Le recours à une conduite de projet hybride - en appui sur la mobilisation, la manipulation et la gestion de diverses plateformes numériques - permet aux étudiants de se familiariser aux outils numériques et aux langages, aux codes des plateformes. En effet, notre conduite de projet hybride permet in fine aux étudiants d’acquérir un premier alphabet ainsi que quelques fondamentaux de la syntaxe numérique… et par là, une première capacité à écrire et à lire en langage numérique. En d’autres termes, une capacité à devenir des acteurs alphabétisés, insérés (Bouchardon, 2014) à la culture numérique, “maîtris[ant] les outils et les codes qui [...] permettent de s’exprimer et de communiquer [...]” (Aguilar et al., 2014) par l’intermédiaire des outils numériques. Des sujets alphabétisés à la culture multimodale du XXIème siècle, et ainsi préparés à l’exigence de multi-alphabétisation (audiovisuelle, technologique, digitale) prégnante dans le monde contemporain (Aréa et al., 2008).
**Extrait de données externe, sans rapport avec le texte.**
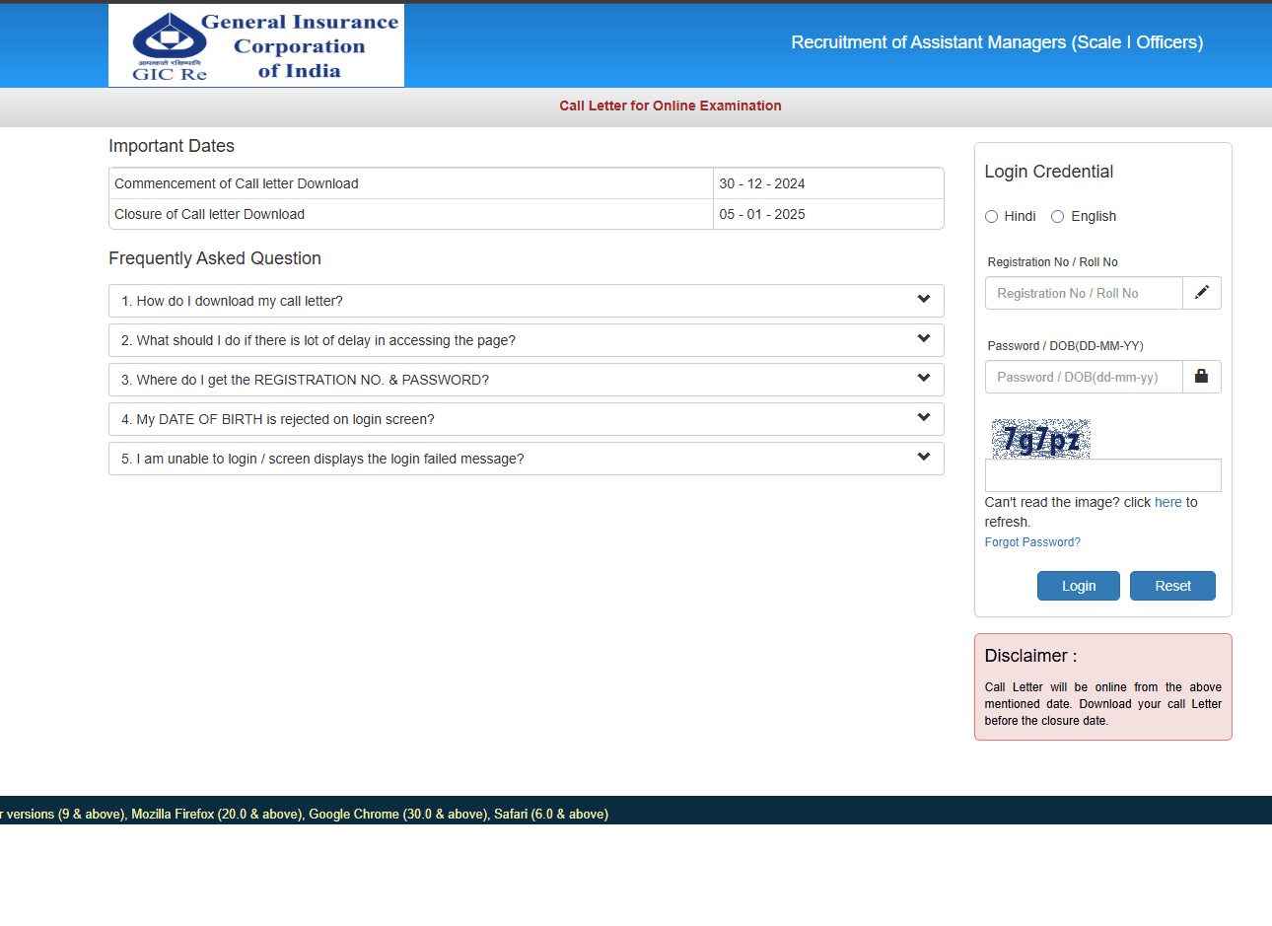Click chevron for Date of Birth rejected FAQ

click(923, 418)
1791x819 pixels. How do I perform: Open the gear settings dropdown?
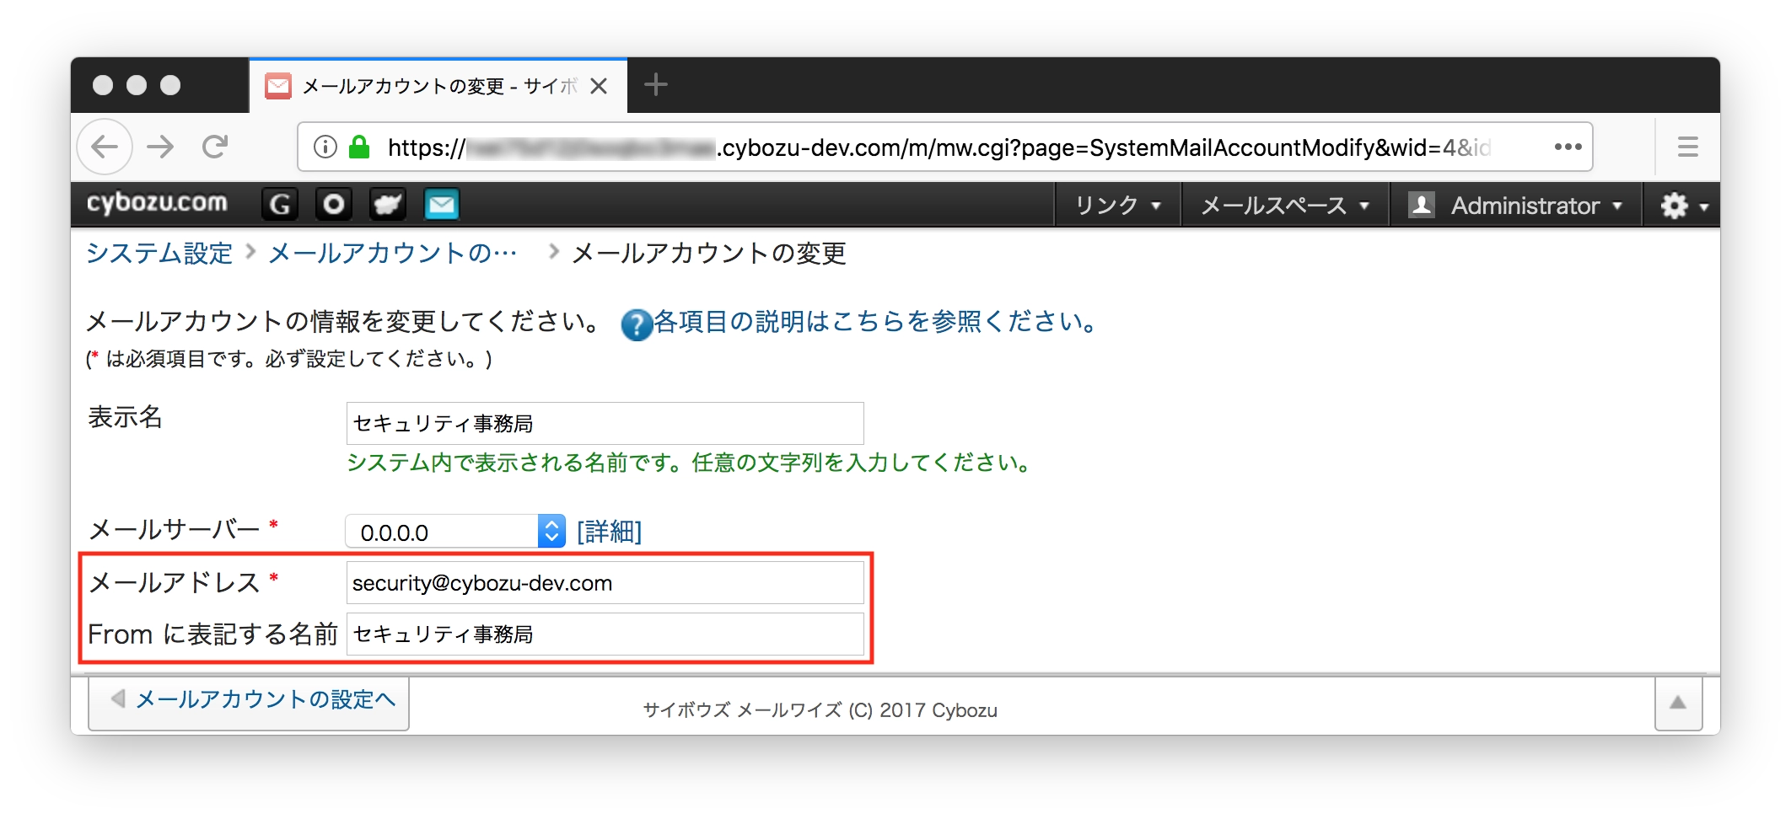(x=1683, y=206)
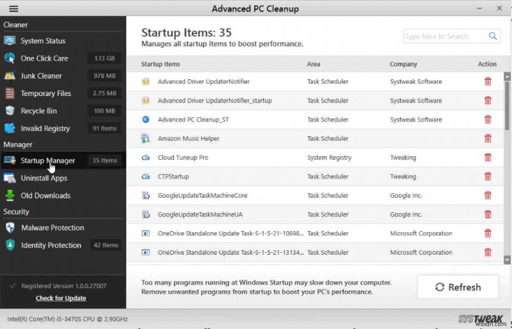
Task: Click the Uninstall Apps icon
Action: tap(10, 178)
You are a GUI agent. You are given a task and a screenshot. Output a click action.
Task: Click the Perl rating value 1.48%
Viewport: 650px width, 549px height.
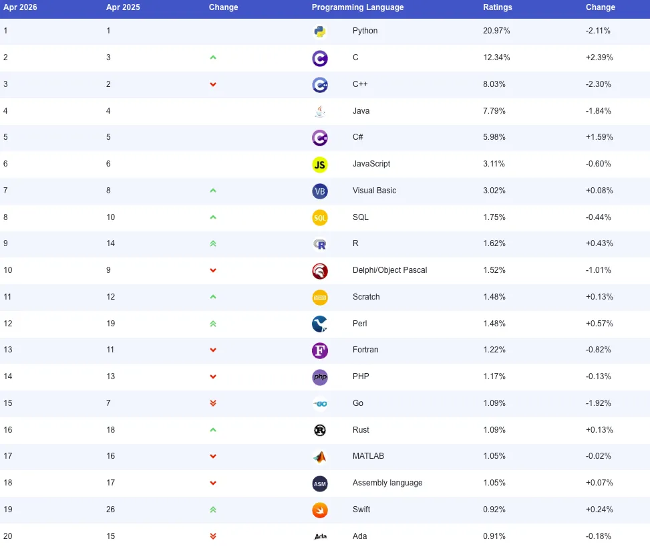[x=494, y=323]
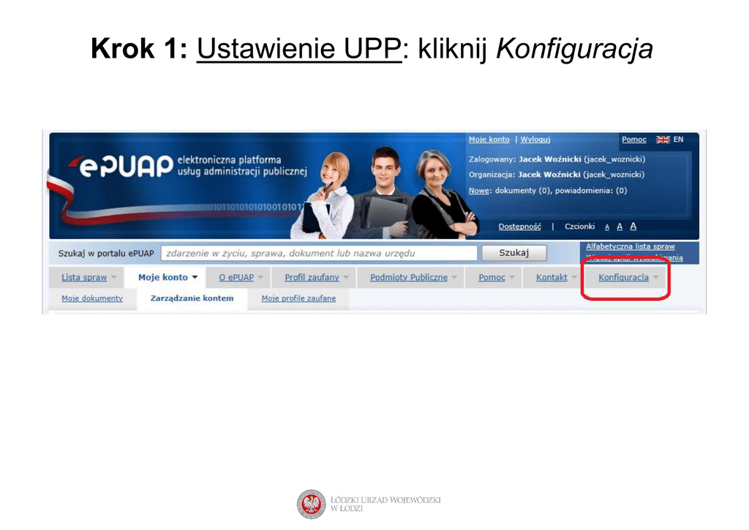Switch to Moje profile zaufane tab

(x=298, y=299)
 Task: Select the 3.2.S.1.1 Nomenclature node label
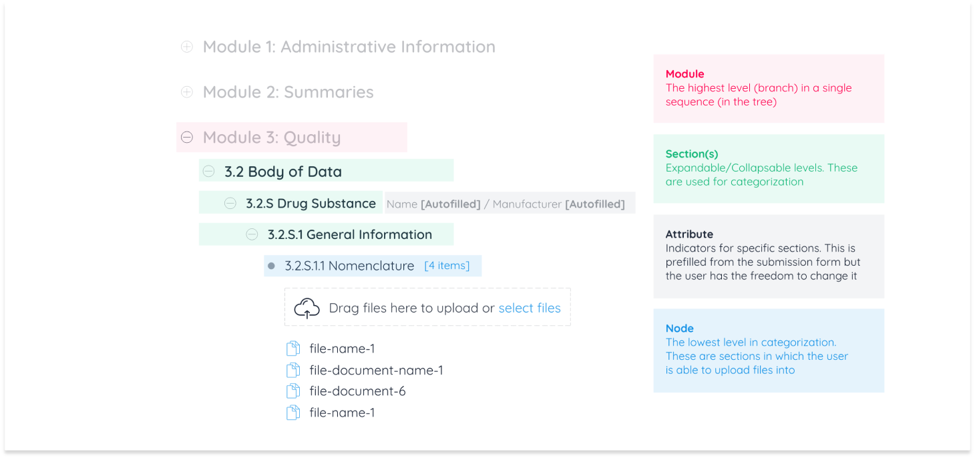click(x=349, y=265)
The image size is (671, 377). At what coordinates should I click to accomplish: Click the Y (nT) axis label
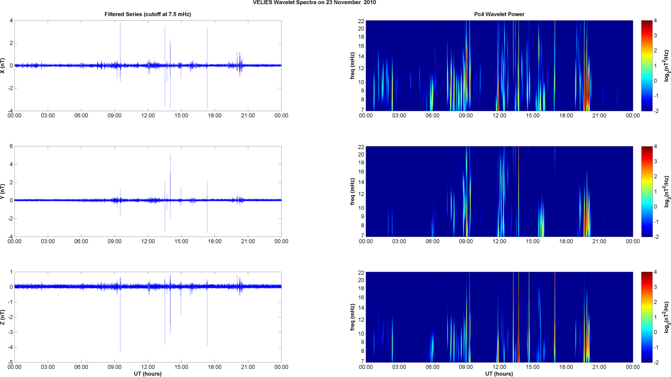click(3, 191)
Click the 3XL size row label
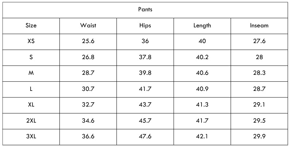292x146 pixels. [x=31, y=137]
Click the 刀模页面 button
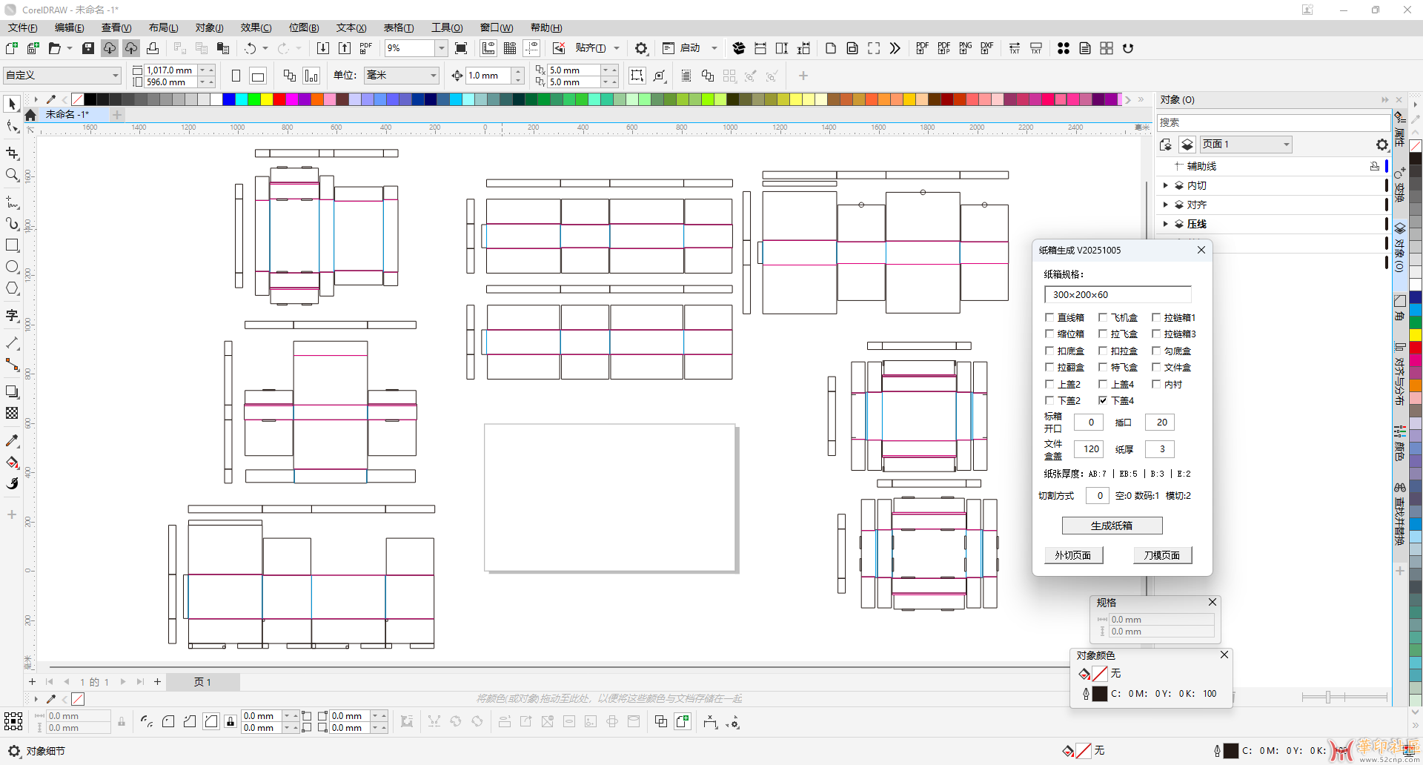 (1161, 555)
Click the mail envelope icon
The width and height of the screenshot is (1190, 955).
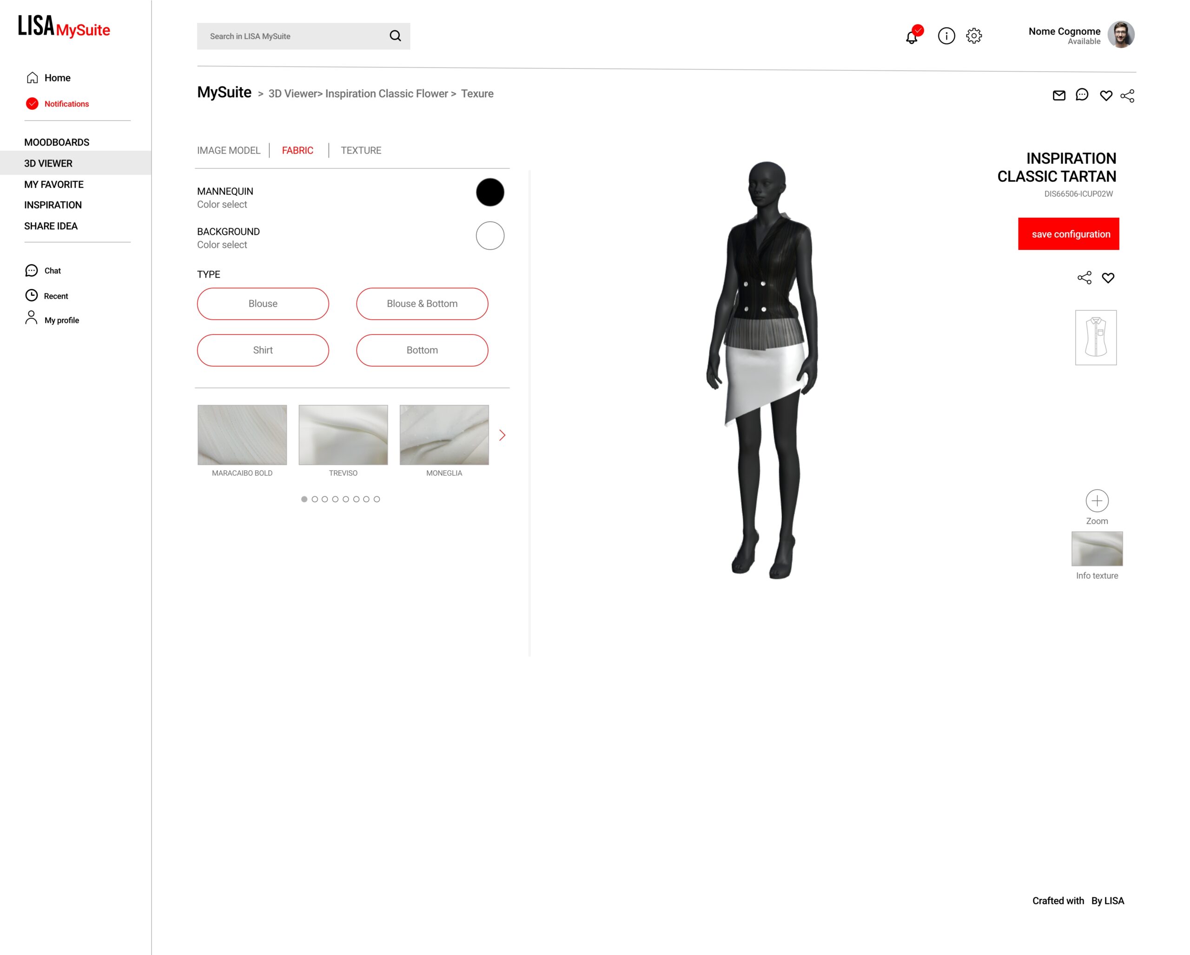pyautogui.click(x=1059, y=96)
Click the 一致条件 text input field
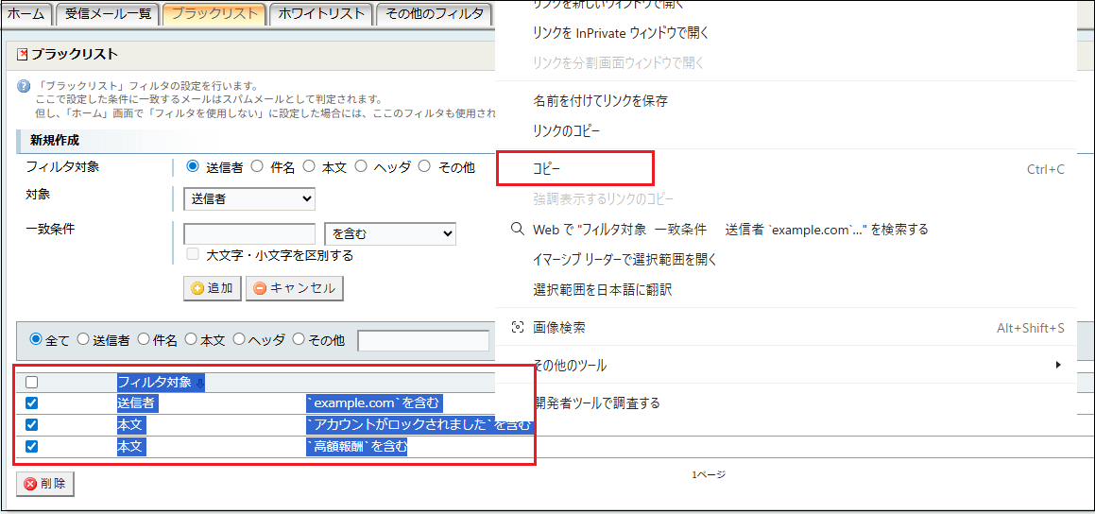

Bien sûr, il est nécessaire de préciser que les étudiants ne sont pas arrivés totalement "vierges", "analphabètes du numérique" à leur entrée dans le dispositif. Ils ont tous, dès le départ, en tant qu’individus bien ancrés dans leur époque et dans ses usages, une pratique - souvent intuitive - des outils numériques que nous mobilisons dans notre dispositif (Facebook, Whatsapp, Google Drive)[4]. Mais le Projet Up les amène à aller au-delà de cette pratique intuitive, à dépasser ce statut de néo-alphabètes du numérique, en acquérant de nouvelles connaissances, notamment sur les fonctionnalités et le langage des plateformes (lexique, grammaire, syntaxe). Pour ne citer que quelques exemples, les étudiants ont découvert : 1) sur Facebook, les votes et pins (allant au-delà des murs, feeds et posts qu’ils connaissaient déjà) ; 2) sur Google Drive, la co-écriture synchrone, les commentaires in ipso textu et en marge des documents, les conventions de nommage de fichiers, les modalités propres aux dossiers partagés[5] (dépassant le dépôt et le partage de documents qu’ils avaient déjà eu - pour la plupart - l’occasion d’expérimenter) ; 3) sur WhatsApp, les partages de médias, de liens et de QR-codes (dépassant les discussions instantanées - individuelles ou en groupes - qu’ils maîtrisaient souvent déjà). En ce sens, le Projet Up a permis aux étudiants de dépasser leur statut de primo-alphabètes du numérique, et de devenir des techno-alphabètes plus aguerris, détenteurs d’un degré d’alphabétisation plus poussé… permettant à l’enseignante d’envisager un nouveau défi : transcender cette phase d’alphabétisation, et les conduire, au delà, vers l’acquisition d’un véritable lettrisme numérique.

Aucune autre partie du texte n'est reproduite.